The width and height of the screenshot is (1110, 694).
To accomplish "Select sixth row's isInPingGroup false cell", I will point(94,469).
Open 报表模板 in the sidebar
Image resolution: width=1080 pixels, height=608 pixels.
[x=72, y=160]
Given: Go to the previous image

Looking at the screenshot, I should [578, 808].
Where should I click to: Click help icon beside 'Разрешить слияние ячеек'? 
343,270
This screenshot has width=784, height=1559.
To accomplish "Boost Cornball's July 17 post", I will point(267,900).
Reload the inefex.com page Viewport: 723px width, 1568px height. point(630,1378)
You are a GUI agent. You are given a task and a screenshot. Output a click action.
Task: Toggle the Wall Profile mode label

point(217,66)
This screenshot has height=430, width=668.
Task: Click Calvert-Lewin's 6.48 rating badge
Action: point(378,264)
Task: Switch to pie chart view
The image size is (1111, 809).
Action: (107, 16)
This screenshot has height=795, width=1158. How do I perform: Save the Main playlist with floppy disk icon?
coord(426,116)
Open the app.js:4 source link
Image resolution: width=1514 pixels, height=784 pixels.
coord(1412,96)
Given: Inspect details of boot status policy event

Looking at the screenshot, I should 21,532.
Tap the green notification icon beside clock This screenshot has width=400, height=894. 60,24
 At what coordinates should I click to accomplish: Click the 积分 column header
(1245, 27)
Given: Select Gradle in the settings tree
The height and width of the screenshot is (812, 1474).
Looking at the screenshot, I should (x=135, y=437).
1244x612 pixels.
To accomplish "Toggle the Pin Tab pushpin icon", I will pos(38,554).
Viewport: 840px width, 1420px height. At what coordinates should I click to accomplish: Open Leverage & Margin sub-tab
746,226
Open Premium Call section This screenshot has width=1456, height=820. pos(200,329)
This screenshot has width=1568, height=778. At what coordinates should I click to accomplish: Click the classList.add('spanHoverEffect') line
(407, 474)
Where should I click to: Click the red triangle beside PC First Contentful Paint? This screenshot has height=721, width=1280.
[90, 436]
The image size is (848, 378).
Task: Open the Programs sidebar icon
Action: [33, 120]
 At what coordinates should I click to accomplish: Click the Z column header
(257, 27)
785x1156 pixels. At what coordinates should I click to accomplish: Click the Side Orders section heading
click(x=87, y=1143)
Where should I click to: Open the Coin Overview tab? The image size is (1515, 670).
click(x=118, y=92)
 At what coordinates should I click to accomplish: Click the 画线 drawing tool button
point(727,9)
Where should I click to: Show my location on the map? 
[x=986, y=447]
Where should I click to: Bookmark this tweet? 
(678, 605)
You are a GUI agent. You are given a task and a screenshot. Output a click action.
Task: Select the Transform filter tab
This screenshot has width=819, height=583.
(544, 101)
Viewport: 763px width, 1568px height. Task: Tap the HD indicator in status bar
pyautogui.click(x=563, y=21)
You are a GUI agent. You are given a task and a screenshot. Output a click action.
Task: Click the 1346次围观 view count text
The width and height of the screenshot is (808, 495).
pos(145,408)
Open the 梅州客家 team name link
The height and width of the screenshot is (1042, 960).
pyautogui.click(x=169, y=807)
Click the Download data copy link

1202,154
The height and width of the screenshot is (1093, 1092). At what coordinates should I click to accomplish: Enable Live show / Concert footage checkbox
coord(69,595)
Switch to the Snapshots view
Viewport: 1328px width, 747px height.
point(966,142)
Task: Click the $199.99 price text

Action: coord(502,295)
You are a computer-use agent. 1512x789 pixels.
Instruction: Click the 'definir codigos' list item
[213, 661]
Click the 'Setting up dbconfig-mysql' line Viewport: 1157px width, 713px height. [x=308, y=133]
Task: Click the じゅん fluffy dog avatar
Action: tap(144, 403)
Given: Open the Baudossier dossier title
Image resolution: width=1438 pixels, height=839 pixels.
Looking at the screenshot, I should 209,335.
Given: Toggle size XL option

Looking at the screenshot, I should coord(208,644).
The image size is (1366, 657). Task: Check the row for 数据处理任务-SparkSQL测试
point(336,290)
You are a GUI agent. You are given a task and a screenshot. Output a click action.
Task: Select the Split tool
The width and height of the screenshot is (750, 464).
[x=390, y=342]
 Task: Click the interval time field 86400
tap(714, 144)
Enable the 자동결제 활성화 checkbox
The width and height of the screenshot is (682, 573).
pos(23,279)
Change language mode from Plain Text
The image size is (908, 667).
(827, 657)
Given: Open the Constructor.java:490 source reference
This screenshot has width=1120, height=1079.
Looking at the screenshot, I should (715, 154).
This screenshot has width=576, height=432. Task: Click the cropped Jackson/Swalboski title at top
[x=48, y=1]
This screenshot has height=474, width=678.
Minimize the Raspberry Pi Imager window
-------------------------
## [What to work on]
Once you have read the listing above, set it down again without alteration.

## [Your response]
The width and height of the screenshot is (1110, 694).
To accomplish "Select sixth row's isInPingGroup false cell", I will point(94,469).
Open 报表模板 in the sidebar
Image resolution: width=1080 pixels, height=608 pixels.
[x=72, y=160]
Given: Go to the previous image

Looking at the screenshot, I should [578, 808].
Where should I click to: Click help icon beside 'Разрешить слияние ячеек'? 
343,270
This screenshot has width=784, height=1559.
To accomplish "Boost Cornball's July 17 post", I will point(267,900).
Reload the inefex.com page Viewport: 723px width, 1568px height. point(630,1378)
You are a GUI agent. You are given a task and a screenshot. Output a click action.
Task: Toggle the Wall Profile mode label

point(217,66)
This screenshot has height=430, width=668.
Task: Click Calvert-Lewin's 6.48 rating badge
Action: point(378,264)
Task: Switch to pie chart view
The image size is (1111, 809).
Action: (107, 16)
This screenshot has height=795, width=1158. How do I perform: Save the Main playlist with floppy disk icon?
coord(426,116)
Open the app.js:4 source link
Image resolution: width=1514 pixels, height=784 pixels.
coord(1412,96)
Given: Inspect details of boot status policy event

Looking at the screenshot, I should 21,532.
Tap the green notification icon beside clock This screenshot has width=400, height=894. 60,24
 At what coordinates should I click to accomplish: Click the 积分 column header
(1245, 27)
Given: Select Gradle in the settings tree
The height and width of the screenshot is (812, 1474).
Looking at the screenshot, I should (x=135, y=437).
1244x612 pixels.
To accomplish "Toggle the Pin Tab pushpin icon", I will pos(38,554).
Viewport: 840px width, 1420px height. At what coordinates should I click to accomplish: Open Leverage & Margin sub-tab
746,226
Open Premium Call section This screenshot has width=1456, height=820. pos(200,329)
This screenshot has width=1568, height=778. At what coordinates should I click to accomplish: Click the classList.add('spanHoverEffect') line
(407, 474)
Where should I click to: Click the red triangle beside PC First Contentful Paint? This screenshot has height=721, width=1280.
[90, 436]
The image size is (848, 378).
Task: Open the Programs sidebar icon
Action: [33, 120]
 At what coordinates should I click to accomplish: Click the Z column header
(257, 27)
785x1156 pixels. At what coordinates should I click to accomplish: Click the Side Orders section heading
click(x=87, y=1143)
Where should I click to: Open the Coin Overview tab? The image size is (1515, 670).
click(x=118, y=92)
 At what coordinates should I click to accomplish: Click the 画线 drawing tool button
point(727,9)
Where should I click to: Show my location on the map? 
[x=986, y=447]
Where should I click to: Bookmark this tweet? 
(678, 605)
You are a GUI agent. You are given a task and a screenshot. Output a click action.
Task: Select the Transform filter tab
This screenshot has width=819, height=583.
(544, 101)
Viewport: 763px width, 1568px height. Task: Tap the HD indicator in status bar
pyautogui.click(x=563, y=21)
You are a GUI agent. You are given a task and a screenshot. Output a click action.
Task: Click the 1346次围观 view count text
The width and height of the screenshot is (808, 495).
pos(145,408)
Open the 梅州客家 team name link
The height and width of the screenshot is (1042, 960).
pyautogui.click(x=169, y=807)
Click the Download data copy link

1202,154
The height and width of the screenshot is (1093, 1092). At what coordinates should I click to accomplish: Enable Live show / Concert footage checkbox
coord(69,595)
Switch to the Snapshots view
Viewport: 1328px width, 747px height.
point(966,142)
Task: Click the $199.99 price text

Action: coord(502,295)
You are a computer-use agent. 1512x789 pixels.
Instruction: Click the 'definir codigos' list item
[213, 661]
Click the 'Setting up dbconfig-mysql' line Viewport: 1157px width, 713px height. [x=308, y=133]
Task: Click the じゅん fluffy dog avatar
Action: tap(144, 403)
Given: Open the Baudossier dossier title
Image resolution: width=1438 pixels, height=839 pixels.
Looking at the screenshot, I should 209,335.
Given: Toggle size XL option

Looking at the screenshot, I should coord(208,644).
The image size is (1366, 657). Task: Check the row for 数据处理任务-SparkSQL测试
point(336,290)
You are a GUI agent. You are given a task and a screenshot. Output a click action.
Task: Select the Split tool
The width and height of the screenshot is (750, 464).
[x=390, y=342]
 Task: Click the interval time field 86400
tap(714, 144)
Enable the 자동결제 활성화 checkbox
The width and height of the screenshot is (682, 573).
pos(23,279)
Change language mode from Plain Text
The image size is (908, 667).
(827, 657)
Given: Open the Constructor.java:490 source reference
This screenshot has width=1120, height=1079.
Looking at the screenshot, I should (715, 154).
This screenshot has width=576, height=432. Task: Click the cropped Jackson/Swalboski title at top
[x=48, y=1]
This screenshot has height=474, width=678.
Minimize the Raspberry Pi Imager window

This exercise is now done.